[The task] Reproduce, word for word, the stretch of the essay on self-sabotage from "I'd bask in" through "me do this!".

## Begin Text excerpt

I was mediating every morning, reciting mantras, visualizing my future, reading the personal development books, nourishing my body, and feeling incredible. I felt amazing. Not only mentally, but physically. My body was actually starting to release the weight I had gained from binge eating. I felt light, energetic, and confident.
Was all of the inner work actually working? This is incredible! I feel fantastic! Go me!
I'd bask in excitement for all of five minutes until I started to hear some dark, gloomy chatter chime in.
Don't fuck this up. You know this isn't going to last. You're never going to be able to be happy and maintain a healthy weight. This isn't real.
I'd hear these thoughts and feel this negative energy take over my body and be crippled with fear.
No, no! Go away! I can do this! Please just let me do this!
But, reasoning with that shaming spiral never worked. It only made me more fearful. More anxious. And you guessed it....more likely to give in to self-defeating behaviors.
I'm sure you've experienced this at one time or another in your life. Maybe you started to gain momentum in your sobriety until you couldn't stand it and went on a week long bender. Maybe you started to feel so great eating healthy and exercising until you broke down and binged for an entire weekend. Maybe you were falling in love with someone so deeply until you sabotaged the relationship by cheating on them.
And after the sabotage, I'm sure you felt an intense feeling of shame.
UGH! What is WRONG with me? WHY did I do that? I will never get this right! I have no willpower! Seriously what is the point in even trying?
Been there. Done that. Got the t-shirt.
I spent years going through this cycle. Even with all of the tools I had learned from personal development, I fell victim to this self-sabotage cycle as soon as I got close to the breaking the ceiling of a new level of happiness.
But through awareness, reading, researching, coaching, and a lot of frustration....I started to stop the cycle before it caught traction. And I didn't beat it by fighting it.
I started to accept it. I started to see it for what it was. Simple brain conditioning. And with that new information and a strong sense of self-motivation, my sabotaging voice eventually lost its power over me or my actions.
If you're a self-admitted self-sabatoger, you are not alone. You are not broken. You are not doomed to fail and fuck up for the rest of your life. You are simply acting the way you have conditioned yourself to act. More specifically, you have conditioned your brain to act.
Whether you knew it or not, you have set a baseline for your brain's ability to feel joy, happiness, success, and fulfillment. Throughout your life, you have primed your brain to expect certain emotions, thoughts, behaviors, and patterns. So every time you acted out in a jealous rage, every time you ran to alcohol to cure your problems, and every time you broke a commitment to yourself...you were conditioning your brain to act in that same manner in the future.

## End Text excerpt
## Begin Dataset entries

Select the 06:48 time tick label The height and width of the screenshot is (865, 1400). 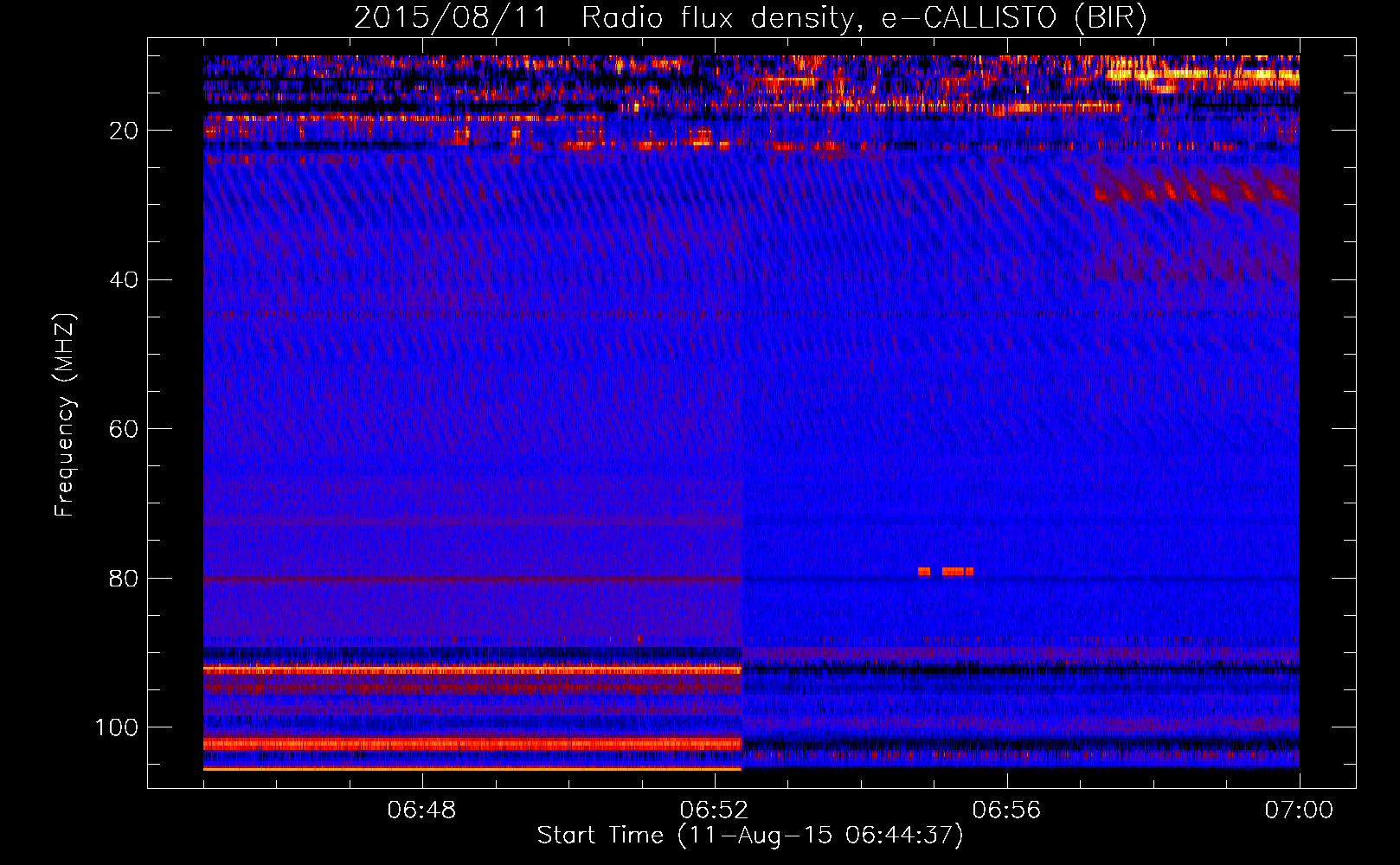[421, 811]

## End Dataset entries
## Begin Dataset entries

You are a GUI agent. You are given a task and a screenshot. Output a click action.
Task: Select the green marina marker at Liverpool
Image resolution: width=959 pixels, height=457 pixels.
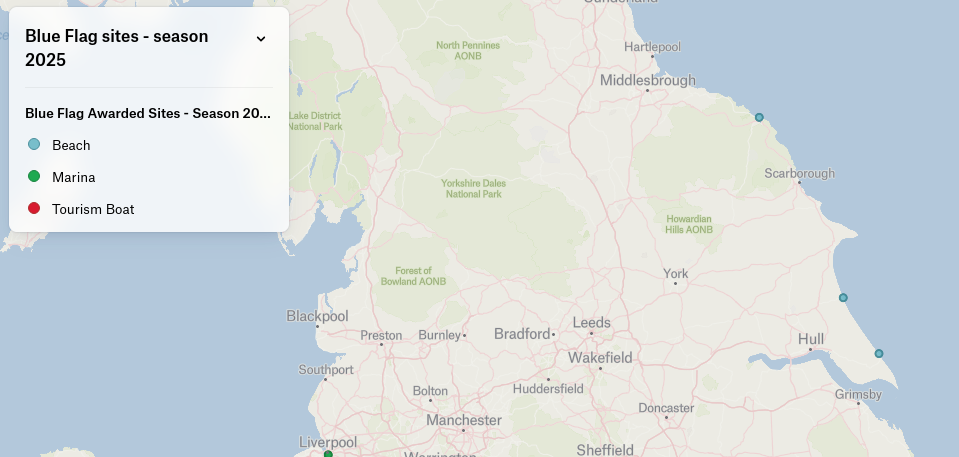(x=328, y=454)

## End Dataset entries
## Begin Dataset entries

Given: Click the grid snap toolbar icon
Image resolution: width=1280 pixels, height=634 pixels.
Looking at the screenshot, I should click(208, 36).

## End Dataset entries

[Written solution]
I'd bask in excitement for all of five minutes until I started to hear some dark, gloomy chatter chime in.
Don't fuck this up. You know this isn't going to last. You're never going to be able to be happy and maintain a healthy weight. This isn't real.
I'd hear these thoughts and feel this negative energy take over my body and be crippled with fear.
No, no! Go away! I can do this! Please just let me do this!